No wonder Charlotte Bronte‘s best known character, Jane Eyre, has often been considered as a feminist forerunner, because she defies all those cultural standards. Plain, reserved, she has neither connections, nor fortune to offer but her determination and dignity. She has been brought up to rely on herself only and not on a male figure. In fact, she refuses matrimony twice (Mr Rochester’s first attempt and John Reeves) or she feels mortified when Mr Rochester wants to lavish her with expensive gifts in occasion of the imminent wedding:

quotation-marks the more he bought me, the more my cheek burned with a sense of annoyance and degradation.”

(Jane Eyre  Chapter XXIV)

But what kind of man in Mr Rochester? If Jane cannot be considered a Cinderella type, certainly Edward Rochester is no Prince Charming . He is rude, arrogant, twice her age, sometimes violent and not even particularly handsome as Jane will notice the first time they meet:

quotation-marksmiddle height and considerable breadth of chest. He had a dark face, with stern features and a heavy brow; his eyes and gathered eyebrows looked ireful and thwarted just now; he was past youth, but had not reached middle-age; perhaps he might be thirty-five. I felt no fear of him, and but little shyness. Had he been a handsome, heroic-looking young , I should not have dared to stand thus questioning him against his will, and offering my services unasked..”
 
(Jane Eyre Chapter XII)
 
Once he is back at Thornfield, he starts toying with Jane’s feeling, he tests and teases her encouraging our heroine to believe he is going to marry a woman of his rank more deserving than her: beautiful Blanche Ingram. He is a liar: he deliberately omits his married status.

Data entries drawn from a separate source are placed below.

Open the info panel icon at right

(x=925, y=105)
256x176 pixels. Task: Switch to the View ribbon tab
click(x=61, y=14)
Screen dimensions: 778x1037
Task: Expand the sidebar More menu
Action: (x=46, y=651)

He is selfish: because he considers bigamy the only reasonable option to ensure HIS happiness. He is definitely unreliable but at the same time he is warm, seductive, passionate,  well….. the kind of man women like, even if we profess the opposite. Women never fall head over heels for the John Reeves of the Edgar lintons that people the real world. We like the fire and inevitably we get burnt. But this suicidal attraction for dangerous men is generated by an impulse or better by a syndrome – the “I will save you syndrome” – which affects each of us with no exception, Charlotte Bronte included. What does it mean? We deliberately fall in the trap of this kind of men, because we are convinced we are good enough to change them and turn them into “better” persons, weakening their strongest and most dangerous drives. That is: we are seduced by the Heathcliff type only to turn him into a more controllable Edgar Linton type, a living oxymoron. We already know, it is impossible, in fact, Catherine Earnshaw, the heroine of Wuthering Heights,  who had already tried to make this experiment, dies tragically before both of them. Charlotte Bronte’s malice is, therefore, clear: she had created a super macho man, one of the strongest male characters of the literature of the age, only to humiliate and destroy him both physically and psychically, without even hiding a certain sadism. So, while he tragically sinks among the ruins of Thornfield, Charlotte  Bronte endows her heroine with a fortune, a family and connections so when she finally makes her homecoming as an independent woman, Mr Rochester and Jane are even. And now that he has become weak and needy because of his blindness (even a little bit too pathetic), she will save him, marrying him and nursing him for the rest of her life. Every woman’s desire…….bah! Only at the end of the novel Charlotte Bronte seems to have mercy upon Mr Rochester (or maybe Jane), making him partially regain his sight:
 quotation-marksHe had the advice of an eminent oculist; and he eventually recovered the sight of that one eye.  He cannot now see very distinctly: he cannot read or write much; but he can find his way without being led by the hand: the sky is no longer a blank to him—the earth no longer a void.  When his first-born was put into his arms, he could see that the boy had inherited his own eyes, as they once were—large, brilliant, and black.  On that occasion, he again, with a full heart, acknowledged that God had tempered judgment with mercy.
(Jane Eyre   Chapter  XXXVIII)
Can this be considered a feminist victory? I really don’t think so.